## Task requirements
The answer must consist only of the lines from the line with "The height and width of the screenshot is (822, 1262)." to the line with "Given: Toggle automatic", both included, exactly as they stand below.

## Given entries
------------------------------

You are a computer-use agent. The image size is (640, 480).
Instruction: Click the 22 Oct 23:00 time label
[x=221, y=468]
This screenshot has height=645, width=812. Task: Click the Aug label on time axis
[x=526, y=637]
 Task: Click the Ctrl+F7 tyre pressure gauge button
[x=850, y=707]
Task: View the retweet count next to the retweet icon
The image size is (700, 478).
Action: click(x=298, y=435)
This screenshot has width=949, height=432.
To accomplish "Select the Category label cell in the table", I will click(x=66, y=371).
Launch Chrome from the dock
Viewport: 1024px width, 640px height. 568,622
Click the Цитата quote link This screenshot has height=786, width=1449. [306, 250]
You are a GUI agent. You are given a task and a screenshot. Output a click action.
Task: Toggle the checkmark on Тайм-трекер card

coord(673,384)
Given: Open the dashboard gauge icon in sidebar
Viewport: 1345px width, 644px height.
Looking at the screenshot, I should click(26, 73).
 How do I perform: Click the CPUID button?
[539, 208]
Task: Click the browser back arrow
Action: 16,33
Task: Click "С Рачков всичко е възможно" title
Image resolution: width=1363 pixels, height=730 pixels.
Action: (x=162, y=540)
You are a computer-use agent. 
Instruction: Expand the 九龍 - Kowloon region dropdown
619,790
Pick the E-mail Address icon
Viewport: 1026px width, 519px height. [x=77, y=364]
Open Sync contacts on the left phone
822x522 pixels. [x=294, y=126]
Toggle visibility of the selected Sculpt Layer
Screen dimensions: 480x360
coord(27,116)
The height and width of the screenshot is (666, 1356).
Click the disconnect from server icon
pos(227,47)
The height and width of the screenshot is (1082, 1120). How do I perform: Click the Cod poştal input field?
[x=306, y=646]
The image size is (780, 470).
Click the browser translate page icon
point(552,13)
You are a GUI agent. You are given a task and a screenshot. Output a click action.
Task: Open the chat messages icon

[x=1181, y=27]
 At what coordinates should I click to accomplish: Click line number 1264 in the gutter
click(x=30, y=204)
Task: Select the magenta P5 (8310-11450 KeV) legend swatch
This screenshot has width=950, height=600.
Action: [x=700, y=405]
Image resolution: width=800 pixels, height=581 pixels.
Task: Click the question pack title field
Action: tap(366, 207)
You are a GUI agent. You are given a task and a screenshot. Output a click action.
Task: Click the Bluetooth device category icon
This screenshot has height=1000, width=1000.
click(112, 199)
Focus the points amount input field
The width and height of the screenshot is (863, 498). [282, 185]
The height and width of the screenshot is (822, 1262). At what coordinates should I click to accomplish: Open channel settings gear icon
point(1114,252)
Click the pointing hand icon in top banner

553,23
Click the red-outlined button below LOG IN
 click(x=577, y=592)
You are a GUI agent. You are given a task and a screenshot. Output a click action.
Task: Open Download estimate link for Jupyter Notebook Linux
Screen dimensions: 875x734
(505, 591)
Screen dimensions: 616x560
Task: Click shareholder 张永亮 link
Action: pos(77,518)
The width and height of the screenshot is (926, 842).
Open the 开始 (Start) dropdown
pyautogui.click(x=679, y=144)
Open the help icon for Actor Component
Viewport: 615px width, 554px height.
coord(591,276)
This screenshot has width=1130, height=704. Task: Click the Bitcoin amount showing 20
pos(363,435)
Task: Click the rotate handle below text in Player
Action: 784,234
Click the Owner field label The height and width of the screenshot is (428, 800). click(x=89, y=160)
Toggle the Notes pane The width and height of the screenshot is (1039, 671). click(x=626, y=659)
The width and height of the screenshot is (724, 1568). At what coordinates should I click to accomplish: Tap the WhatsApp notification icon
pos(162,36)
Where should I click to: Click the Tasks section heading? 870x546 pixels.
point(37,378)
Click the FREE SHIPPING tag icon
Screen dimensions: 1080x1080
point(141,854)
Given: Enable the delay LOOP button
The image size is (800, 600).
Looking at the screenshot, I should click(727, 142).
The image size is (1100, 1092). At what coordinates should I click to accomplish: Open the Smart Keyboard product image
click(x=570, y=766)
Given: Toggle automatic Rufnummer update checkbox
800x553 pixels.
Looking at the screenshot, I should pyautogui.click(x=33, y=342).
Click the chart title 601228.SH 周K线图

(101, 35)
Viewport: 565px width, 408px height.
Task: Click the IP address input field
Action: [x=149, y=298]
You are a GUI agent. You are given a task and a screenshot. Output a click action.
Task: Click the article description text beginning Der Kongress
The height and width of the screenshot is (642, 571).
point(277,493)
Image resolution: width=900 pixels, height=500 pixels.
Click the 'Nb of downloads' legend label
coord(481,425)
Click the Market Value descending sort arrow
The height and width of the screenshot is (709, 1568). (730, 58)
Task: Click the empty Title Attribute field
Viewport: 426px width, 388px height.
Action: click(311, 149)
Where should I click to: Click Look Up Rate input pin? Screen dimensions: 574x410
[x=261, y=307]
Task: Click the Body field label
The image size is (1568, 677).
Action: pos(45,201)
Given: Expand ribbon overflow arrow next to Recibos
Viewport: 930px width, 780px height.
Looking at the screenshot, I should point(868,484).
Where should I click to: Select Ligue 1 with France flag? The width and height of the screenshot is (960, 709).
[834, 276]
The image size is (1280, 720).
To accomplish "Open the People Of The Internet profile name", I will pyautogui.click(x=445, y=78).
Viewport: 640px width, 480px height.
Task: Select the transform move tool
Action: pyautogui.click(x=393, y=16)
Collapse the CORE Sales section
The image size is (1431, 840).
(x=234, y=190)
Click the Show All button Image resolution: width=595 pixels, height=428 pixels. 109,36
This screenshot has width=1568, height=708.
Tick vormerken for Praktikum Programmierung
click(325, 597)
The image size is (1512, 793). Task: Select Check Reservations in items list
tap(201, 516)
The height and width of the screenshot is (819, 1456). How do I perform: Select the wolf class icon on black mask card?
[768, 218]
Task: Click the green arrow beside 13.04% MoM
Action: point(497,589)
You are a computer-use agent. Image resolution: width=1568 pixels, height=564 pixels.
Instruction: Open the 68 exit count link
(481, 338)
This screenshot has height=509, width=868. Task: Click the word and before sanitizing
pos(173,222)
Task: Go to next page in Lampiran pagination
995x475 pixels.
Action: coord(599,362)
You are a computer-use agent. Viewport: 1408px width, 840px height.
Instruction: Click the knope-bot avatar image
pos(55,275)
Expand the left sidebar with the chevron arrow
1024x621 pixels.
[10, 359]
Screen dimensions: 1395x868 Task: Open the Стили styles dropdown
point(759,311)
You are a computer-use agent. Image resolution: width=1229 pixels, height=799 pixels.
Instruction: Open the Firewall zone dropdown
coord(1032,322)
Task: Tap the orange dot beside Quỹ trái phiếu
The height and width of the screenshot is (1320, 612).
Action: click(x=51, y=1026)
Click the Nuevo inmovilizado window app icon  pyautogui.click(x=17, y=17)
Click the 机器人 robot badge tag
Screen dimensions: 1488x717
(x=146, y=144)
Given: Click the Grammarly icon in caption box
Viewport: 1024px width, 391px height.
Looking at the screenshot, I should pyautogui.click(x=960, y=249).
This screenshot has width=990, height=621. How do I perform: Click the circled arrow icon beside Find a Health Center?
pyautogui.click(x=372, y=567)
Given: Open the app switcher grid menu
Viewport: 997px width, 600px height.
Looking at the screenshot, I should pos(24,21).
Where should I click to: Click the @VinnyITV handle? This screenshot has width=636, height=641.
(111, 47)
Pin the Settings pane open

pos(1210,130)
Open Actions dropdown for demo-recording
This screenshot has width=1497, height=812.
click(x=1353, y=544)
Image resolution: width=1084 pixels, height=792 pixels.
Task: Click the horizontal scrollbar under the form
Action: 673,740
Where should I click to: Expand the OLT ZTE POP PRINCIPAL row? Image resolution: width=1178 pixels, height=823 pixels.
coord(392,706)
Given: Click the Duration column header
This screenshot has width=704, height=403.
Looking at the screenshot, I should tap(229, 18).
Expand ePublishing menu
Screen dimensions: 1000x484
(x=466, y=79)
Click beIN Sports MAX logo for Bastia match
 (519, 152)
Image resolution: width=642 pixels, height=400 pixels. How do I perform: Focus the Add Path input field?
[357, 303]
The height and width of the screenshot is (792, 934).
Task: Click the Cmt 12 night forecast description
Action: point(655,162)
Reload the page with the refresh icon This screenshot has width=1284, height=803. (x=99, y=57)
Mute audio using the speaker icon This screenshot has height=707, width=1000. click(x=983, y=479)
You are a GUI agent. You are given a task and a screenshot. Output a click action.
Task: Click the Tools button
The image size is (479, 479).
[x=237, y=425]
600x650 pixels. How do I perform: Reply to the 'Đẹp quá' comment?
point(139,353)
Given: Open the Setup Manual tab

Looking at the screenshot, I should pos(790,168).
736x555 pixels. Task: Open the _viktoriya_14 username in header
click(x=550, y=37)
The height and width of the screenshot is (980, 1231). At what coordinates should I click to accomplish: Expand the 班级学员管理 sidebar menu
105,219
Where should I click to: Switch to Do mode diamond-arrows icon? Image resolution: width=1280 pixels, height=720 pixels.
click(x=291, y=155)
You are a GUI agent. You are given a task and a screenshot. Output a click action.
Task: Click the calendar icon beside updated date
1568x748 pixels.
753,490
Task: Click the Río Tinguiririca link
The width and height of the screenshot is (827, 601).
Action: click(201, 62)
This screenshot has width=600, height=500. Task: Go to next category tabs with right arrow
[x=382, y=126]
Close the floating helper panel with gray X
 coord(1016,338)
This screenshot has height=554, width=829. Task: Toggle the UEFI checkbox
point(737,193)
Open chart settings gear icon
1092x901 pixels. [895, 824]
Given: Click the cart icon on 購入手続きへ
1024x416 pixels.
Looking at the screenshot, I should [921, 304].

------------------------------

## Your response
The height and width of the screenshot is (822, 1262). At what coordinates should I click to accomplish: Open channel settings gear icon
point(1114,252)
Click the pointing hand icon in top banner

553,23
Click the red-outlined button below LOG IN
 click(x=577, y=592)
You are a GUI agent. You are given a task and a screenshot. Output a click action.
Task: Open Download estimate link for Jupyter Notebook Linux
Screen dimensions: 875x734
(505, 591)
Screen dimensions: 616x560
Task: Click shareholder 张永亮 link
Action: pos(77,518)
The width and height of the screenshot is (926, 842).
Open the 开始 (Start) dropdown
pyautogui.click(x=679, y=144)
Open the help icon for Actor Component
Viewport: 615px width, 554px height.
coord(591,276)
This screenshot has width=1130, height=704. Task: Click the Bitcoin amount showing 20
pos(363,435)
Task: Click the rotate handle below text in Player
Action: 784,234
Click the Owner field label The height and width of the screenshot is (428, 800). click(x=89, y=160)
Toggle the Notes pane The width and height of the screenshot is (1039, 671). click(x=626, y=659)
The width and height of the screenshot is (724, 1568). At what coordinates should I click to accomplish: Tap the WhatsApp notification icon
pos(162,36)
Where should I click to: Click the Tasks section heading? 870x546 pixels.
point(37,378)
Click the FREE SHIPPING tag icon
Screen dimensions: 1080x1080
point(141,854)
Given: Enable the delay LOOP button
The image size is (800, 600).
Looking at the screenshot, I should click(727, 142).
The image size is (1100, 1092). At what coordinates should I click to accomplish: Open the Smart Keyboard product image
click(x=570, y=766)
Given: Toggle automatic Rufnummer update checkbox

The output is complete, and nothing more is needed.